You are viewing a plain text version of this content. The canonical link for it is here.

Posted to commits@pdfbox.apache.org by ca...@apache.org on 2009/02/23 23:28:11 UTC

svn commit: r747166 - /incubator/pdfbox/trunk/website/src/documentation/content/xdocs/userguide/text_extraction.xml

Author: carrier
Date: Mon Feb 23 22:28:09 2009
New Revision: 747166

URL: http://svn.apache.org/viewvc?rev=747166&view=rev
Log:
Documentation update for PDFBOX-431

Modified:
    incubator/pdfbox/trunk/website/src/documentation/content/xdocs/userguide/text_extraction.xml

Modified: incubator/pdfbox/trunk/website/src/documentation/content/xdocs/userguide/text_extraction.xml
URL: http://svn.apache.org/viewvc/incubator/pdfbox/trunk/website/src/documentation/content/xdocs/userguide/text_extraction.xml?rev=747166&r1=747165&r2=747166&view=diff
==============================================================================
--- incubator/pdfbox/trunk/website/src/documentation/content/xdocs/userguide/text_extraction.xml (original)
+++ incubator/pdfbox/trunk/website/src/documentation/content/xdocs/userguide/text_extraction.xml Mon Feb 23 22:28:09 2009
@@ -134,6 +134,14 @@
                 <note>PDFTextStripper will check both the startPage/endPage and the startBookmark/endBookmark to determine if text should
                       be extracted from the current page.</note>
             </section>
+            <section>
+                <title>External Glyph List</title>
+                <p>Some PDF files need to map between glyph names and Unicode values during text extraction.  PDFBox comes with an <a href="http://partners.adobe.com/public/developer/en/opentype/glyphlist.txt">Adobe Glyph List</a>, but you may encounter files with glyph names that are not in that map.
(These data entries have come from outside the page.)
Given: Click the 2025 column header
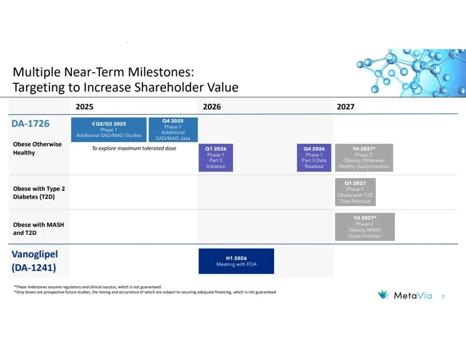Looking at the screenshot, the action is [x=85, y=107].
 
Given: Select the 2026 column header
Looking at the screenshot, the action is [x=212, y=107].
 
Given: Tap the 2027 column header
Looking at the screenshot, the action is [x=346, y=107].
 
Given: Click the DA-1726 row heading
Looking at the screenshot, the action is [x=30, y=123].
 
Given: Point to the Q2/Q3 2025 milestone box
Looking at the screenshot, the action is [x=109, y=129].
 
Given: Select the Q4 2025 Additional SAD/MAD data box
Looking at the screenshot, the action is [x=173, y=129].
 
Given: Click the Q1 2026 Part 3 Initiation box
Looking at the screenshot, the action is [x=216, y=158].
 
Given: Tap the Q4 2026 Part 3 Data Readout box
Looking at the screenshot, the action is [x=314, y=158].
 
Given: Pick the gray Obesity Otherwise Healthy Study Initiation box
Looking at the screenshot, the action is [x=364, y=158].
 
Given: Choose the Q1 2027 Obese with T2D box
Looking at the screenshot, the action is [x=355, y=192].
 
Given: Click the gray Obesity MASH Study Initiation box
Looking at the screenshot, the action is [x=365, y=227].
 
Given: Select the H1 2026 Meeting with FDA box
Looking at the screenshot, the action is [x=236, y=261].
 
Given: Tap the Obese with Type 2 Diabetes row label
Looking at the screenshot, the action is [x=39, y=193].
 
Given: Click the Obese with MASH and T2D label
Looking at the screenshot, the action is [x=38, y=229].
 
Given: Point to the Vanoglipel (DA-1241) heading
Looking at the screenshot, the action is [x=35, y=261].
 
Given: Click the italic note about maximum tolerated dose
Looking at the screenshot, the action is [x=134, y=148].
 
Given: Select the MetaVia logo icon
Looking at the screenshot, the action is [x=384, y=294].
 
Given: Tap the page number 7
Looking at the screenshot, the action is [x=443, y=297].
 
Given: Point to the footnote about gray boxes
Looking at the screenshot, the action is [x=145, y=292].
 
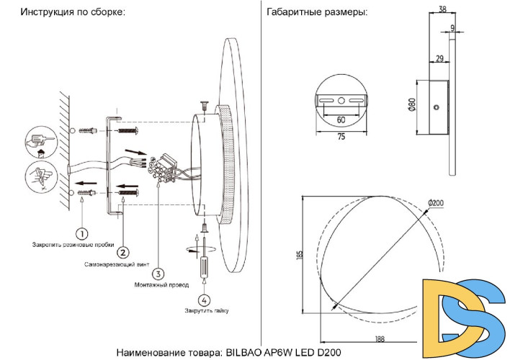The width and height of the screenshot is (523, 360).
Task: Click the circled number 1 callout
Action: point(82,233)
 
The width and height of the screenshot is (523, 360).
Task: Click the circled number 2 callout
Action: point(123,252)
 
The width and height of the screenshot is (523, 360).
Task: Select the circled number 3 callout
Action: point(158,273)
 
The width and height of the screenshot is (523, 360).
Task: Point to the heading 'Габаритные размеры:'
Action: point(316,13)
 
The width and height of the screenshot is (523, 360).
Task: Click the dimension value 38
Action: point(442,10)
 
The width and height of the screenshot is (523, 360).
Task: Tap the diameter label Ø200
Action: point(436,204)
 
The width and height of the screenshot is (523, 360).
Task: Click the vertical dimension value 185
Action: point(299,253)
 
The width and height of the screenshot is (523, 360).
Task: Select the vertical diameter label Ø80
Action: point(411,104)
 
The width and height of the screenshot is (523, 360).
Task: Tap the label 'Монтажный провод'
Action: point(158,285)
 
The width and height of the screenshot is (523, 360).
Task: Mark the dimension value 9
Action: point(452,29)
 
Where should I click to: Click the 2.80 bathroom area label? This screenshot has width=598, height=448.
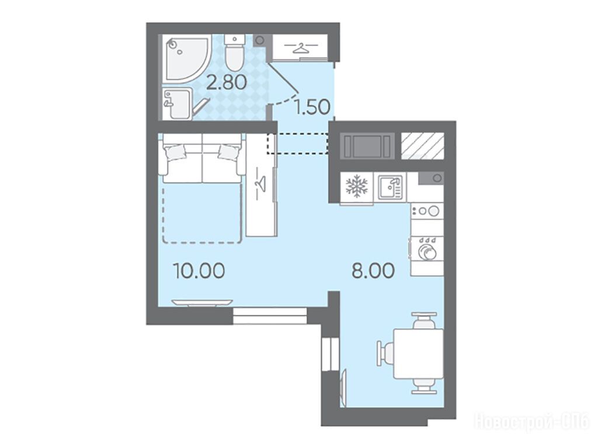tap(226, 82)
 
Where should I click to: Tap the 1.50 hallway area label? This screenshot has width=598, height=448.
tap(313, 107)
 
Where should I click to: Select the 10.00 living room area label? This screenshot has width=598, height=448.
tap(199, 271)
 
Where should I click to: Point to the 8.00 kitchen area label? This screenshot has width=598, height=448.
tap(373, 271)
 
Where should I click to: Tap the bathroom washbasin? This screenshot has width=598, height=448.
tap(177, 104)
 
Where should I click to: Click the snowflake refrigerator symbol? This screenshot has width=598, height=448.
tap(357, 187)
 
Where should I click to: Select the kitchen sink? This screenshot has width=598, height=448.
tap(390, 187)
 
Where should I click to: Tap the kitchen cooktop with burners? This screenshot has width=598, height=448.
tap(427, 211)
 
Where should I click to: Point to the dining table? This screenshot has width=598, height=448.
tap(418, 354)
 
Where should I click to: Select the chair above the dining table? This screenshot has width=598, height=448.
tap(424, 320)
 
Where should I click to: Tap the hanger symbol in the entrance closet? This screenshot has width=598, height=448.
tap(301, 48)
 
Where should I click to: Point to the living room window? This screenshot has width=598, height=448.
tap(270, 316)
To use  your own glyphlist file, supply the file name to the <tt>glyphlist_ext</tt> JVM property. </p>
+           </section>
+           <section>
+                <title>Right to Left Text</title>
+                <p>Extracting text in languages whose text goes from right to left (such as Arabic and Hebrew) in PDF files can result in text that is backwards.  PDFBox can normalize and reverse the text if the <a href="http://icu-project.org/">ICU4J</a> jar file has been placed on the classpath (it is an optional dependency). Note that you should also enable sorting with either <a href="../javadoc/org/apache/pdfbox/util/PDFTextStripper.html">org.apache.pdfbox.util.PDFTextStripper</a> or <a href="../javadoc/org/apache/pdfbox/ExtractText.html">org.apache.pdfbox.ExtractText</a> to ensure accurate output.</p>
+           </section>
         </section>
 
     </section>